Alex Epstein on Pushing the Envelope:
When I have a screenplay in my head, I sort of “feel” it. I don’t think in terms of beats, though beats are what I write down. I think in terms of story structures. In other words I don’t see a beginning, a middle, and an end; I see a beginning-middle-and-end that all go together. If you’re doing it right, the end has its seeds in the beginning, and the beginning defines the end, so you can hold it all in your head more easily than if you’re doing it wrong.
He also discusses the need for effortful study in any particular craft: Most people learn how to do something well enough, and then stop learning. You’re not really trying to learn to drive better every time you sit down at the wheel; you’re just trying to avoid another fender bender. Your mind is not really engaged.
This is so true of writing. In the crush of a deadline, or when faced with the daily grind, it is easy to succumb to the idea that perfecting a sentence does not matter, that pushing beyond one’s limits is unnecessary because the story is “good enough.” And without proper discipline, drive, and passion, it is more than easy to let this become habit, to forget the dangers of complacency, laziness, or lack of vision. Play outside your comfort zone! Don’t be afraid of engaging yourself in new kinds of writing! Don’t sleepwalk through your work (or life).
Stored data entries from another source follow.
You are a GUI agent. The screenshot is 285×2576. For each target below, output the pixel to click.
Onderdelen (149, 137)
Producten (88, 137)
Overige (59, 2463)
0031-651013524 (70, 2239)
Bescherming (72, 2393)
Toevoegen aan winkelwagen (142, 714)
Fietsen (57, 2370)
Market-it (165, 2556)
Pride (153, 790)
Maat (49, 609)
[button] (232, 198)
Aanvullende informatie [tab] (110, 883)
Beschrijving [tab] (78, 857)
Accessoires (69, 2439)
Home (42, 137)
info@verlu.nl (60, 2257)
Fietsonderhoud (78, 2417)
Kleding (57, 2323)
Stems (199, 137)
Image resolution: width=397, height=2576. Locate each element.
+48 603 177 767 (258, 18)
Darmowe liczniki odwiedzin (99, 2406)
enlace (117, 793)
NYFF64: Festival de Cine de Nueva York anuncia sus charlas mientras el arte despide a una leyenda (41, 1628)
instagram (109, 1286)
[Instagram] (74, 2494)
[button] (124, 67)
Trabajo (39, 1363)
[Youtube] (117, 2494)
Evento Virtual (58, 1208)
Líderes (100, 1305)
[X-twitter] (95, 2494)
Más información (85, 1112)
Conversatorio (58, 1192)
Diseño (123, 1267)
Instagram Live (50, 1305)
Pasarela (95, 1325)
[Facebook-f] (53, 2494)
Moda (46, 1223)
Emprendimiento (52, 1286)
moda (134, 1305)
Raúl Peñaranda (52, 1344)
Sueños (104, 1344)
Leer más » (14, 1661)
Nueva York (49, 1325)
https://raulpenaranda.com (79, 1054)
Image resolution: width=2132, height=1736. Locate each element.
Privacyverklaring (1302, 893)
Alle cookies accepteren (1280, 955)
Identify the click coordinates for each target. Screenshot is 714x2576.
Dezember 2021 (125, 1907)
And no, I’m not advocating perfectionism or illusions of grandeur. As if. Just that, from a practical standpoint, settling for what you’ve got, telling yourself that this is as good as you’ll ever be, does not offer many opportunities beyond the ones dangling in front of your nose. Which is fun in the short-term, but not if you want to make a run for the long-haul. I’d rather train for the promise of a cross-country wilderness shoot-em-up marathon than settle for sprints around an indoor windowless gym track for the rest of my life. That’s just boring.